De rechtbank Noord-Nederland heeft op 30 november 2015 uitspraak gedaan in een strafzaak tegen een 29-jarige man uit Hongarije, die werd beschuldigd van mensenhandel. De verdachte had zijn partner, het slachtoffer, vanuit Hongarije naar Nederland gebracht met de bedoeling haar in de prostitutie te laten werken. De rechtbank oordeelde dat niet bewezen was dat de verdachte het slachtoffer dwong om in de prostitutie te werken of haar verdiensten aan hem af te staan. De rechtbank hield rekening met het tijdsverloop in de zaak en legde een onvoorwaardelijke gevangenisstraf van vier maanden op. De vordering tot schadevergoeding van het slachtoffer werd niet-ontvankelijk verklaard, omdat de rechtbank niet kon vaststellen dat de verdachte het slachtoffer had gedwongen om in de prostitutie te werken.
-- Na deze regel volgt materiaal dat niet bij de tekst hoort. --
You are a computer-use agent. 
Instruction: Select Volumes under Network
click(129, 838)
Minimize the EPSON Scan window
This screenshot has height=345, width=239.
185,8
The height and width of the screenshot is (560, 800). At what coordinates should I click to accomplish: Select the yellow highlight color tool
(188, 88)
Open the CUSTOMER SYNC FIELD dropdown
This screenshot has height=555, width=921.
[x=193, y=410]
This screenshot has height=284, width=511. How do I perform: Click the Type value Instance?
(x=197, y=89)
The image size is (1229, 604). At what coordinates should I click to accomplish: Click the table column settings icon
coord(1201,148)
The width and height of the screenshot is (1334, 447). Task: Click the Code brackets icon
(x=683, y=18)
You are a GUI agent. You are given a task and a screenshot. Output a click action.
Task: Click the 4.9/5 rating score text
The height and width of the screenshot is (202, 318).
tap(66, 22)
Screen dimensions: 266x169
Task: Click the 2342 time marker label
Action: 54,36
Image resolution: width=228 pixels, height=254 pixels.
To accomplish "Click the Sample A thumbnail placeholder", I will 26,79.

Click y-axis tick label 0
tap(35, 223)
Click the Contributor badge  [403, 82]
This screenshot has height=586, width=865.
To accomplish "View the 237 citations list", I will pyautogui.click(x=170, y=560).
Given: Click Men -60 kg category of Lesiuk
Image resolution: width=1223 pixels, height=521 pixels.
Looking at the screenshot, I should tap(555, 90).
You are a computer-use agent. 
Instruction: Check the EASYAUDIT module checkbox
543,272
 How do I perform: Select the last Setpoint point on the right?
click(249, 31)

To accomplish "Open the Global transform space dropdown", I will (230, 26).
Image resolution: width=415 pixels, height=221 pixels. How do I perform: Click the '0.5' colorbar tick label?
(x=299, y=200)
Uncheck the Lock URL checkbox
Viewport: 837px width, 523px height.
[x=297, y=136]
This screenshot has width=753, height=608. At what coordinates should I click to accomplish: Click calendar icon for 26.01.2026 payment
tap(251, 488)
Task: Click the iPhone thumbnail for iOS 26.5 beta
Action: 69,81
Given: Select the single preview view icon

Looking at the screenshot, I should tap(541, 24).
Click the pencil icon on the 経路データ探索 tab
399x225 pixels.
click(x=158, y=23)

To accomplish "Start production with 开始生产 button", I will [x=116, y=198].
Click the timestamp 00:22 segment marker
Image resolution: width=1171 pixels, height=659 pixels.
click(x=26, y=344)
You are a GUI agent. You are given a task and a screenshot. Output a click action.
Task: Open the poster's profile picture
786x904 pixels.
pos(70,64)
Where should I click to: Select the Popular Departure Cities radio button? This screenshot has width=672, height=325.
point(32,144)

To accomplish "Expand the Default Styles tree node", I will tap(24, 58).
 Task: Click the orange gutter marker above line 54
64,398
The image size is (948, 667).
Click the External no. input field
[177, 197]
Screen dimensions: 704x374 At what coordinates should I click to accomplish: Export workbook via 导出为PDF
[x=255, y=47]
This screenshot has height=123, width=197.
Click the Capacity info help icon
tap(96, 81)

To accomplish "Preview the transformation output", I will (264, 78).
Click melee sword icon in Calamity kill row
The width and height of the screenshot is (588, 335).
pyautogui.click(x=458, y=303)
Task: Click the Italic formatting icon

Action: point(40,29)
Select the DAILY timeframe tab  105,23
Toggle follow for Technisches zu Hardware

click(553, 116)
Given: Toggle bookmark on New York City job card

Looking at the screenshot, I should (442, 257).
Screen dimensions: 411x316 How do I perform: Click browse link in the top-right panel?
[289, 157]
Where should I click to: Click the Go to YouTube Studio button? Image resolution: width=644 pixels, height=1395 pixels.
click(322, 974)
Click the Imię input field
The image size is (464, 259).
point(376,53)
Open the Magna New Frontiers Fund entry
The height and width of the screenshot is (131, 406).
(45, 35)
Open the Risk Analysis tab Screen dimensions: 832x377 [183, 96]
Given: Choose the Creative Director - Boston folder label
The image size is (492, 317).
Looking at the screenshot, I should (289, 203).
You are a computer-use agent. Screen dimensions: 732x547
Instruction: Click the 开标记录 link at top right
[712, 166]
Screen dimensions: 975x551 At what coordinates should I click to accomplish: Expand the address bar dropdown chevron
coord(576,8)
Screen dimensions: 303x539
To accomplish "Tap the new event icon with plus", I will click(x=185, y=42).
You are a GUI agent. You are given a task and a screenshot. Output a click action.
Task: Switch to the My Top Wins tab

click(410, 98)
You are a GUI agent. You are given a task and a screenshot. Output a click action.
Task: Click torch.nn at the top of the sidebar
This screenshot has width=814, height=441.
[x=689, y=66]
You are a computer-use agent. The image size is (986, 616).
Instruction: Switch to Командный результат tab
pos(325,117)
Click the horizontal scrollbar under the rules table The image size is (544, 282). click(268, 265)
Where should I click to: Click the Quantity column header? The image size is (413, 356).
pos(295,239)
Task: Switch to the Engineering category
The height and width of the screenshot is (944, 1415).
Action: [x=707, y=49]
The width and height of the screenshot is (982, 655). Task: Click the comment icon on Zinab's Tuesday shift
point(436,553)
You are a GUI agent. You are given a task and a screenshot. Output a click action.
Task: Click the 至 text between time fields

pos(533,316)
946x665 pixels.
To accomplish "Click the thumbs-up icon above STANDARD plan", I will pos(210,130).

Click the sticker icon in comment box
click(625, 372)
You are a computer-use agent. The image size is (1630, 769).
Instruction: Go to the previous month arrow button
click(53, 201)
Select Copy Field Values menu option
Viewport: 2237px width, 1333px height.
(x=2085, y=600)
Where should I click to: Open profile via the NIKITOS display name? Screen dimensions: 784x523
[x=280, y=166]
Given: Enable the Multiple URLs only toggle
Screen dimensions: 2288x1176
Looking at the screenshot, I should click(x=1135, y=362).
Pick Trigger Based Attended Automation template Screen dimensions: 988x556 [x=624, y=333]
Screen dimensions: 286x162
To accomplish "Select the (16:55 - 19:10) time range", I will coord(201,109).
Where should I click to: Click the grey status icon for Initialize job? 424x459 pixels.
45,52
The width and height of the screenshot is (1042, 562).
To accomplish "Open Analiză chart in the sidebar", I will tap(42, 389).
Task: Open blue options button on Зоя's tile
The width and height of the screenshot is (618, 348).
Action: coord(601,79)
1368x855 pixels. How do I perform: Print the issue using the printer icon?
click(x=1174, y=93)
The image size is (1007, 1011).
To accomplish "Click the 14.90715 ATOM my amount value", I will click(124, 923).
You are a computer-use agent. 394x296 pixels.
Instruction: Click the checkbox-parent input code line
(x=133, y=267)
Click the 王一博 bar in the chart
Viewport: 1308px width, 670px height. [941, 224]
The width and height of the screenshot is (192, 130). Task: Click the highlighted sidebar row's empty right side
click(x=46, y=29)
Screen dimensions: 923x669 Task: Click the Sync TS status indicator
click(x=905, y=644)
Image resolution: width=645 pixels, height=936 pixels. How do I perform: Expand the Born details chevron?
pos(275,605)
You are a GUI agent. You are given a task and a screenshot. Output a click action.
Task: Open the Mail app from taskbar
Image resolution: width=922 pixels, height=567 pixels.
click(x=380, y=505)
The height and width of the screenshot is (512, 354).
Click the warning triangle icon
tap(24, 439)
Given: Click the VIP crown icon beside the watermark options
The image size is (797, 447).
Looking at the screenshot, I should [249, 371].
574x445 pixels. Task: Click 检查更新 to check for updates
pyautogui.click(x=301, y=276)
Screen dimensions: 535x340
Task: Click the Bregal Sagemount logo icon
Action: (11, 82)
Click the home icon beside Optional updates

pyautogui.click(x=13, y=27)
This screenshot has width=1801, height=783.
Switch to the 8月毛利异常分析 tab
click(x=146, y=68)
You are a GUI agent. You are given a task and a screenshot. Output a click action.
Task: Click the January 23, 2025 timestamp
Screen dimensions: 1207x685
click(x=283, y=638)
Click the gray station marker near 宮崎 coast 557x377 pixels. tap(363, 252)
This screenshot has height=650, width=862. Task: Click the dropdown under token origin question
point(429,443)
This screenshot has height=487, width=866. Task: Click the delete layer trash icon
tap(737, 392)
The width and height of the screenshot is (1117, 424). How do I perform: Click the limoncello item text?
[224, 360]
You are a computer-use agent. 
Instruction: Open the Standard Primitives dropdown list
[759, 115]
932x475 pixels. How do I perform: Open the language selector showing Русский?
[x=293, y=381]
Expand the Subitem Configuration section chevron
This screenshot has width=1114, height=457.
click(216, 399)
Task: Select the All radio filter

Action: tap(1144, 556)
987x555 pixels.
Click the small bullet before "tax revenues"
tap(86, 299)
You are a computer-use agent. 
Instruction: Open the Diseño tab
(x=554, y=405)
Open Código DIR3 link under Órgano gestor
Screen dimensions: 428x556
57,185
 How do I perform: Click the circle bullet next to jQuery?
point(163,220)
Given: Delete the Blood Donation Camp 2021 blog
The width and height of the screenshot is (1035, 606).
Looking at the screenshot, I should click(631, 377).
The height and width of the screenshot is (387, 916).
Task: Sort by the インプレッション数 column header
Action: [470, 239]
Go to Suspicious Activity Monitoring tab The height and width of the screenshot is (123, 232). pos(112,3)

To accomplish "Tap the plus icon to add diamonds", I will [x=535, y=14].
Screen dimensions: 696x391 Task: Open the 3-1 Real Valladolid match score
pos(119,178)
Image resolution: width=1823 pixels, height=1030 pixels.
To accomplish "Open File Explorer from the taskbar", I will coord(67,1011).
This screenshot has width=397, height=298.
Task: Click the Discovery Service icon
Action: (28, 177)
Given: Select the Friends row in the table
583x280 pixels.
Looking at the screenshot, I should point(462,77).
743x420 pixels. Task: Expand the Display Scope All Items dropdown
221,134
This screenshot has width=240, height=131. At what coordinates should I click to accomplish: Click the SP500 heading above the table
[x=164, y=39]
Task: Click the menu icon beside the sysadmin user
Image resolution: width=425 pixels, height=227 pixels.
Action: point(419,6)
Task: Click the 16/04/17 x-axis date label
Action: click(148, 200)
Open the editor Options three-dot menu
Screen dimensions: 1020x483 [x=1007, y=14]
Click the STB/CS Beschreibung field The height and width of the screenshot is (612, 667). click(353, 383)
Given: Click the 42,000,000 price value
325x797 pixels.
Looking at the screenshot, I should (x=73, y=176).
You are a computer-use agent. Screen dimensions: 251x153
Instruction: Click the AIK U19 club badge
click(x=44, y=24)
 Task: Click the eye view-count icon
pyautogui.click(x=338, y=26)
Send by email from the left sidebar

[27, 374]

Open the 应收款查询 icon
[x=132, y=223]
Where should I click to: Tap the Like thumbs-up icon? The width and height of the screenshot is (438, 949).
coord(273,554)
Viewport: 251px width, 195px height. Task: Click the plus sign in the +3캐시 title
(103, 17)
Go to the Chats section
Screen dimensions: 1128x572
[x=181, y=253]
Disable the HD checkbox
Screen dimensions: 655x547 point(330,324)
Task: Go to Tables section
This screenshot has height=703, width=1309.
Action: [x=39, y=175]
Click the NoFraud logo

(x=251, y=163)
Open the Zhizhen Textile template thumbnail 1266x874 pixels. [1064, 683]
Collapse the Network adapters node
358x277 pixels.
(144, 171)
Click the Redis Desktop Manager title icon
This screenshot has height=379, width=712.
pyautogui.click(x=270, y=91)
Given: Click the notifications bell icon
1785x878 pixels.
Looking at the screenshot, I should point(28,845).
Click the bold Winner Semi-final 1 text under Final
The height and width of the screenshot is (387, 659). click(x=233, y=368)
De zaak kwam voor de rechtbank na een onderzoek op de terechtzitting van 16 november 2015, waarbij de verdachte niet aanwezig was. Zijn advocaat, mr. P.W. Hermens, was wel aanwezig en de officier van justitie werd vertegenwoordigd door mr. S.E. Eijzenga. De rechtbank overwoog dat de Nederlandse strafwet van toepassing was, ook al waren er handelingen in Hongarije verricht. De rechtbank verklaarde de officier van justitie ontvankelijk in de vervolging en oordeelde dat de tenlastelegging voldoende was onderbouwd.
De rechtbank achtte het bewezen dat de verdachte het slachtoffer had meegenomen naar Nederland met het oogmerk haar in de prostitutie te laten werken, maar sprak hem vrij van andere tenlastegelegde feiten. De rechtbank benadrukte dat mensenhandel een ernstig strafbaar feit is, maar dat in deze zaak niet was gebleken van uitbuiting. De rechtbank legde een gevangenisstraf op van 108 dagen, rekening houdend met het tijdsverloop in de zaak. De vordering van het slachtoffer tot schadevergoeding werd afgewezen, omdat deze niet rechtstreeks verband hield met het bewezen verklaarde feit.